- The 2023 FIFA Women’s World Cup kicked off in Auckland, New Zealand, on Thursday
- The 2022 FIFA World Cup in Qatar has been controversial due to allegations of human rights abuses by the host country
- The event is starting to be plagued with problems, including shootings, allegations of past FIFA policy, and a perceived cultural insult
The 2023 FIFA Women’s World Cup kicked off on Thursday and there is already controversy.
The global event, which will take place in Australia and New Zealand, will continue for the next month and is due to conclude with the final match at Sydney’s Olympic Stadium on August 20.
After last year’s controversy with the FIFA World Cup in Qatar, the world football association needs a drama-free tournament to restore its brand and reputation.
Ahead of the 2022 event in Qatar, which took place in November and December for the first time due to the Middle Eastern country’s climate, there were reports of alleged human rights abuses of migrant workers working on the stadium’s construction. Qatar has also raised eyebrows with its ban on alcohol consumption and its stance on LGBTQ+ issues.
Shortly before the start of the first game, a shooting occurred in Auckland, New Zealand, near the hotel where some teams are staying, which left two people dead. New Zealand authorities have assured the public that it was a lone actor and there are no other threats. This is not the only problem facing the event.
Before the start of the tournament, Nilla Fischer, a former player for the Swedish women’s national team, released an autobiography in which she claimed that female players were asked to show their “doctor gene” before the 2011 FIFA Women’s World Cup in Germany following rumors of a man playing for the women’s team in Equatorial Guinea.
Fischer wrote that FIFA “didn’t do these things to make sense to anyone” but “a more appropriate kind of ‘testing’ would be sensible.”
She said, at the time, none of the players on the team were protesting because they were afraid they would lose the opportunity to play in the World Cup.

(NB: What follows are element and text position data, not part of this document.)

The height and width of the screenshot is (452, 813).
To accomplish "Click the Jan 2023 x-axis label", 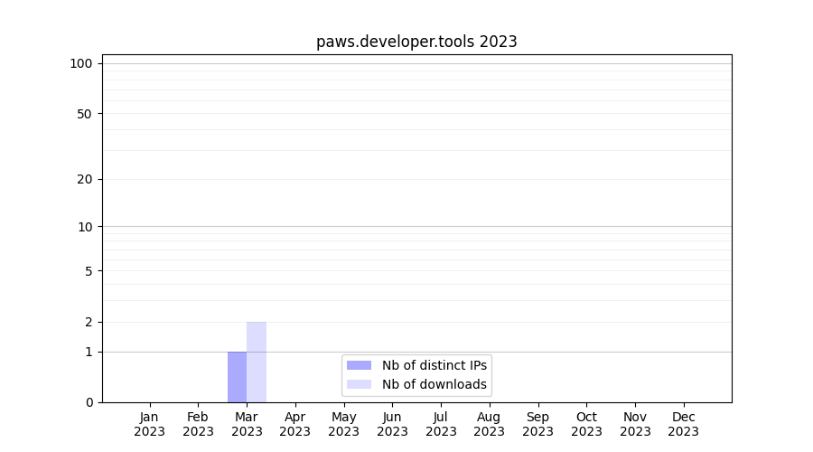I will point(150,424).
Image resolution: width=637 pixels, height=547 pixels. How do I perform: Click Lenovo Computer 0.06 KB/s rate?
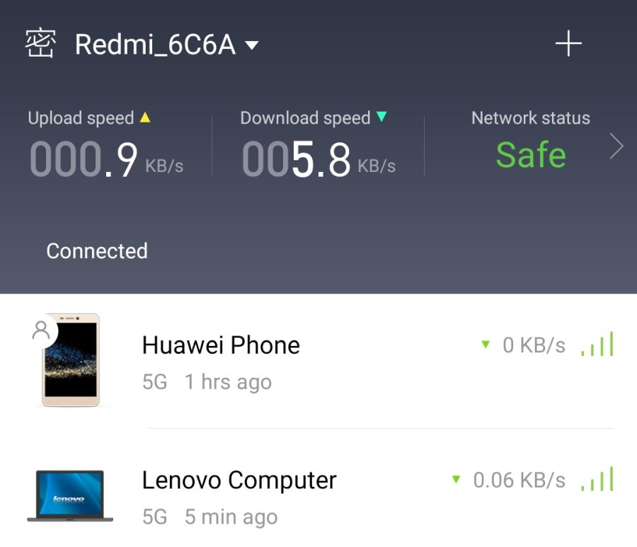pos(519,480)
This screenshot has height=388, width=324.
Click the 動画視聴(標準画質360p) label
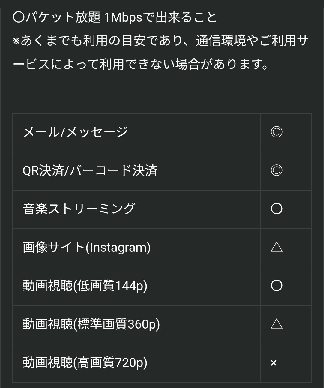(x=92, y=324)
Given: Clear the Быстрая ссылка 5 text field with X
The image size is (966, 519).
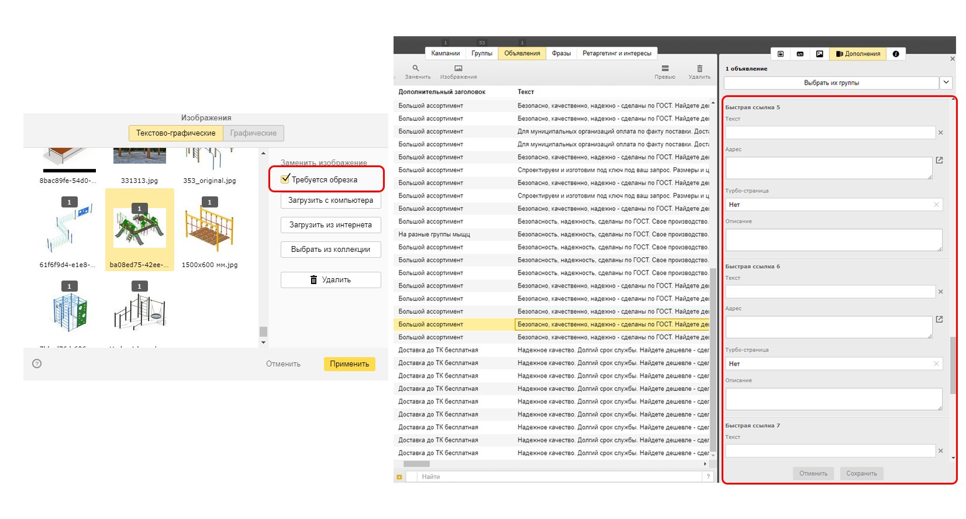Looking at the screenshot, I should (941, 133).
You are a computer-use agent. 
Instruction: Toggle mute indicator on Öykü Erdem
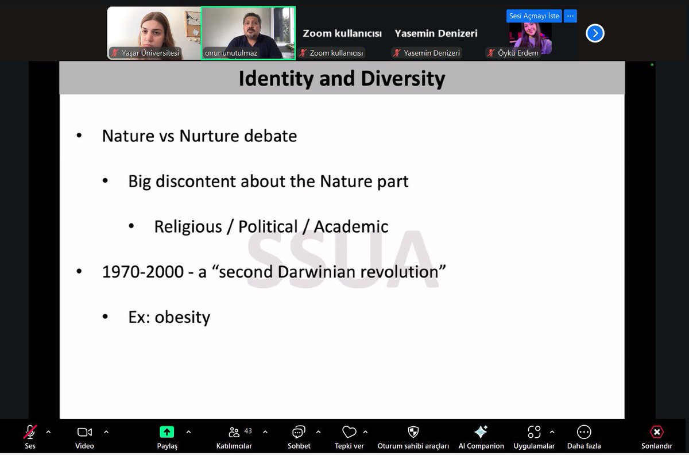[491, 52]
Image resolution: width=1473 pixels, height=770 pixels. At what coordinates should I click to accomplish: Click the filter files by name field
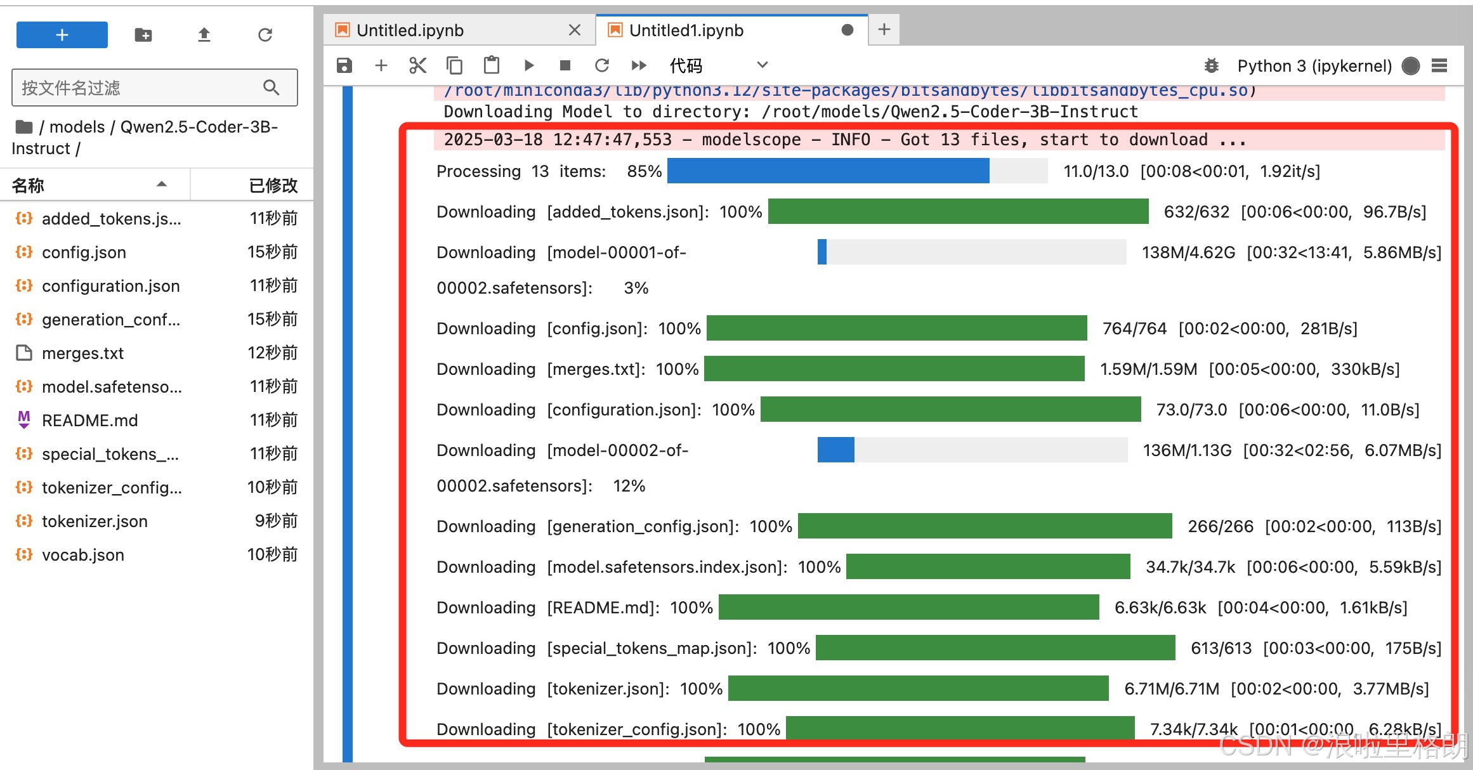pos(140,88)
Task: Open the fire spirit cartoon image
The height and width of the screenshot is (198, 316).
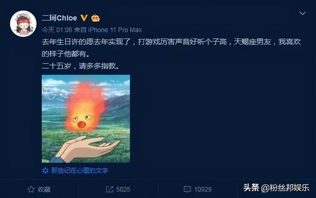Action: (86, 119)
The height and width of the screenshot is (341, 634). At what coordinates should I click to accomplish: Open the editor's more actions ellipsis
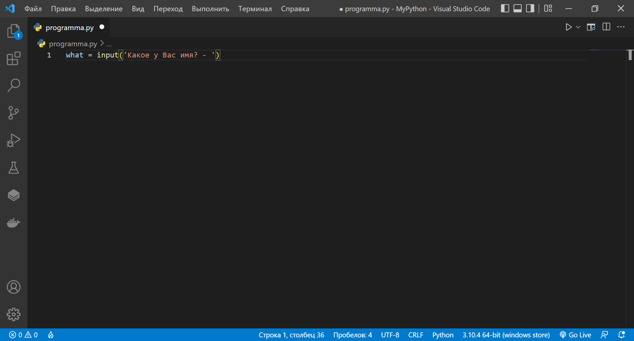(621, 27)
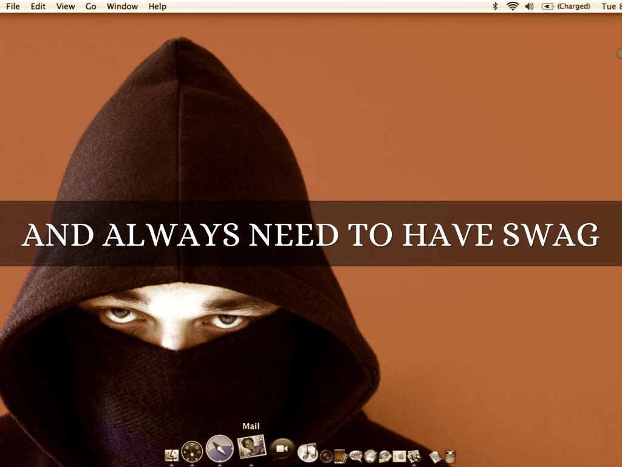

In addition, videos of players from the Spanish national team have recently surfaced, showing them replicating the haka dance. The IS so It is a Maori dance deeply connected to New Zealand culture performed in sport, war, celebration and to honor guests.
The players on the Spanish team who imitated the haka were considered disrespectful to New Zealand and its culture. The Spanish team has since apologized.
This is a historic Women’s World Cup in that it will be the first to be held by two confederations: New Zealand and Australia.